Я обновляю страницу и даже пытаюсь выключить и снова включить телефон, но ничто не помогает открыть остаток видеоролика. Вконец озадаченная, я иду в метро и сажусь в поезд в сторону Стратфорда.
– Перестань таращиться на нее! Ты ведешь себя грубо! – шепчет своему приятелю какая-то женщина в другом конце вагона.
Я ловлю взгляд ее друга. Он ухмыляется. Незнакомец напротив тоже пристально смотрит на меня. Я знаю таких. Он хочет устроить соревнование взглядов. В последнее время это постоянно случается. Я закрываю глаза, чтобы не видеть его.
Поезд мягко раскачивается. Меня преследует мамино лицо – темные волосы падают на прищуренные глаза. Кажется, что она шепчет: «Меня убили, Ферн. Ты разве ничего не хочешь предпринять по этому поводу?»
Неистовая колыбельная подземных туннелей убаюкивает меня, и перед моим мысленным взором возникает улыбка матери. Я погружаюсь в некий ночной кошмар: я в лесу. Там Дженни с одутловатым лицом, а еще Олли. Я почти отчетливо вижу его лицо, когда он виновато ускользает. А потом Дженни встает передо мной. Ты ведьма, Ферн Кинг, а мы все знаем, как обычно поступают с ведьмами…
Чиркает спичка. Осенние листья сухо хрустят под ногами, они готовы вспыхнуть. Я кричу, я умоляю, я унижаюсь, но мои путы слишком крепки, а Дженни слишком жаждет ощутить мой страх. Только теперь это не Дженни – это моя мать, мой отец, мой брат, они по очереди пытаются поджечь меня.
Но впрочем, острая, сокровенная боль огня не достигает меня. Не в этот раз. В этот раз пара одетых в металл рук уносит меня в сторону от искр. Я мельком замечаю лицо, веснушчатое под шрамами, обрамленное рыжими волосами, – перед тем как она отталкивает меня. Я падаю как будто с утеса – и резко прихожу в себя. Я все еще в вагоне поезда. Люди все так же таращатся на меня. Но теперь у меня появился еще один вопрос.
Я шарю в сумке, нахожу блокнот для рисования и быстро открываю его. Мой ангел-хранитель.
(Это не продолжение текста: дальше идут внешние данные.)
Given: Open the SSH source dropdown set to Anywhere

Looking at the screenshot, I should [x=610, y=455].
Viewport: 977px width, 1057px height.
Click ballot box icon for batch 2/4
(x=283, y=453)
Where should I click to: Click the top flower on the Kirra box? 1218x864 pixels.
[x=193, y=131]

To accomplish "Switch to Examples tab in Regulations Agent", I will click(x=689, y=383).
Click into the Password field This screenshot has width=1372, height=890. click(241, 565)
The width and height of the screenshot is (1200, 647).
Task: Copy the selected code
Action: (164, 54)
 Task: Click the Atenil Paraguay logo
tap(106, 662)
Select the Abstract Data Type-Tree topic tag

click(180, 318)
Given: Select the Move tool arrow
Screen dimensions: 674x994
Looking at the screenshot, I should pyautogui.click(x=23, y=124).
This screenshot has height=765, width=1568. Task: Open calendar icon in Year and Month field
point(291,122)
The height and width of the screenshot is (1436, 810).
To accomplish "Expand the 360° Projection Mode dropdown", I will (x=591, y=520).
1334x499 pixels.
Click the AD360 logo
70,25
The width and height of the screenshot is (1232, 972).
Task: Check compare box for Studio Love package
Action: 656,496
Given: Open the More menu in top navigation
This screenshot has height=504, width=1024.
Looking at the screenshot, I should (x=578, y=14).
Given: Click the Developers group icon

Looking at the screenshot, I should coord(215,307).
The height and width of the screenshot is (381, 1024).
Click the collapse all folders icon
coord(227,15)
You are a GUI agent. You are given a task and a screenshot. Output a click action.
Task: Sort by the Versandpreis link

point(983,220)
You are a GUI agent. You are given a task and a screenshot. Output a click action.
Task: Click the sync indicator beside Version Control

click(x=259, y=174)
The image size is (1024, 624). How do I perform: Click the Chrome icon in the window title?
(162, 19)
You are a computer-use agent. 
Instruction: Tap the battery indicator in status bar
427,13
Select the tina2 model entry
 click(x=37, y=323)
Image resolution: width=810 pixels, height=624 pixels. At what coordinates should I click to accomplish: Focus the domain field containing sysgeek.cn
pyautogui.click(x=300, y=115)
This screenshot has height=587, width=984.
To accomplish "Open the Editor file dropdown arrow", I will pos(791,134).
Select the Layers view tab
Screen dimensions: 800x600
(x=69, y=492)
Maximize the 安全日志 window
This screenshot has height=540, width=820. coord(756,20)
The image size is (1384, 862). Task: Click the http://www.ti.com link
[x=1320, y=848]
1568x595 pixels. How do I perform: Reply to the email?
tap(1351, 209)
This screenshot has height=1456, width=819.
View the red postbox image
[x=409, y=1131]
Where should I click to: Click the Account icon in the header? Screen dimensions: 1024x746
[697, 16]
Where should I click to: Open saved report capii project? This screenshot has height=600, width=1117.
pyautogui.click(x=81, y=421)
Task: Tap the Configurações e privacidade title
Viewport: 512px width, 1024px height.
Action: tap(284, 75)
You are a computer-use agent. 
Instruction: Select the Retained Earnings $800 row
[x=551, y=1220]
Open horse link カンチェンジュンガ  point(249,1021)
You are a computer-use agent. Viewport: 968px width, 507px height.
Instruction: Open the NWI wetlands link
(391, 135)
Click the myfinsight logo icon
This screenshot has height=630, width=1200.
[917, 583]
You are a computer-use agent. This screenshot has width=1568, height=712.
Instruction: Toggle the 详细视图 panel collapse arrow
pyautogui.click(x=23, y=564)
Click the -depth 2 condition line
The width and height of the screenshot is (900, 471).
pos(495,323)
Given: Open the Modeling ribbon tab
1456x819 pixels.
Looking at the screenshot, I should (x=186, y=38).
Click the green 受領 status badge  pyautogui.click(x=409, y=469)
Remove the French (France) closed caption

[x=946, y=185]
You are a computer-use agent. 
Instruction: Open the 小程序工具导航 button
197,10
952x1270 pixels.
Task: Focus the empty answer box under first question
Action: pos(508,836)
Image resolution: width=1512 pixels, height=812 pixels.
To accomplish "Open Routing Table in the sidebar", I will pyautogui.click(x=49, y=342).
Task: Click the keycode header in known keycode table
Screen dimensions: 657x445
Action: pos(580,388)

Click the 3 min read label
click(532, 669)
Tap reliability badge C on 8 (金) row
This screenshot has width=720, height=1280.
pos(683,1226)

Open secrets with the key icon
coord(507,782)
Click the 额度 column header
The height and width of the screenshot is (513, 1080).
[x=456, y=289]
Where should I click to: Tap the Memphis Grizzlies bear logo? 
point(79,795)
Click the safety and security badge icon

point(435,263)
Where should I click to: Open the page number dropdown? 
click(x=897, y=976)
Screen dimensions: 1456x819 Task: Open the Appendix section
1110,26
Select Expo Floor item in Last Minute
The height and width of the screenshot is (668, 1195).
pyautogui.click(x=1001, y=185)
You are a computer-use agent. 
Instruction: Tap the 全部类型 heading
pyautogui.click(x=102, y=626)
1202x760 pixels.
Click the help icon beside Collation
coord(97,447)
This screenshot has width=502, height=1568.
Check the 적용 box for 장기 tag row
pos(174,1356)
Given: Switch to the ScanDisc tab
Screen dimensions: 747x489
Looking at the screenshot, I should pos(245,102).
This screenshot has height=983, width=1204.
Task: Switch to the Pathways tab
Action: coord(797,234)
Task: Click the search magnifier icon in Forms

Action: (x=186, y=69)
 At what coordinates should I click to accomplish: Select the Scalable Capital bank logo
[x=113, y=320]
Мои пальцы касаются встрепанных волос, изображенных на всех страницах. Скользят по рисункам покрытого шрамами, лишенного возраста лица и лат, которые выглядят так, словно некогда принадлежали кому-то намного более крупному. Она преследует меня в снах так долго, как только я могу вспомнить. В моих кошмарах – а мне постоянно снятся кошмары – эта женщина-воин всегда появляется, чтобы спасти меня.
Рыцарь. Вот что сказал Верховный маг, а женщина в Интернете упомянула сон и рыцарей перед тем, как видео оборвалось. Могло ли все это быть связано с этой таинственной защитницей в латах?
– Но ты ведь просто сон, разве не так? – шепчу я.
Ее непроницаемое лицо возникает передо мной, и я осознаю, что единственно возможный ответ таков: «Конечно, она – просто сон» – но я совершенно не уверена в этом.
3
Дома в это время дня должно быть пусто. У папы очередная долгая ночная смена, он работает консьержем в роскошном многоквартирном доме в нескольких милях от нас. Я включаю нижний обогреватель и готовлю себе чай. Единственная чашка, которая не стоит в раковине в ожидании мытья, – та, которую я разрисовала для Олли, когда нам было по восемь лет. Неровные буквы бегут по окружности: «Самый лучший бу…» Я перепутала буквы, а потом просто бросила это дело, но теперь это оказалось к лучшему, потому что мы можем делать вид, что я в детстве просто очень любила бульоны.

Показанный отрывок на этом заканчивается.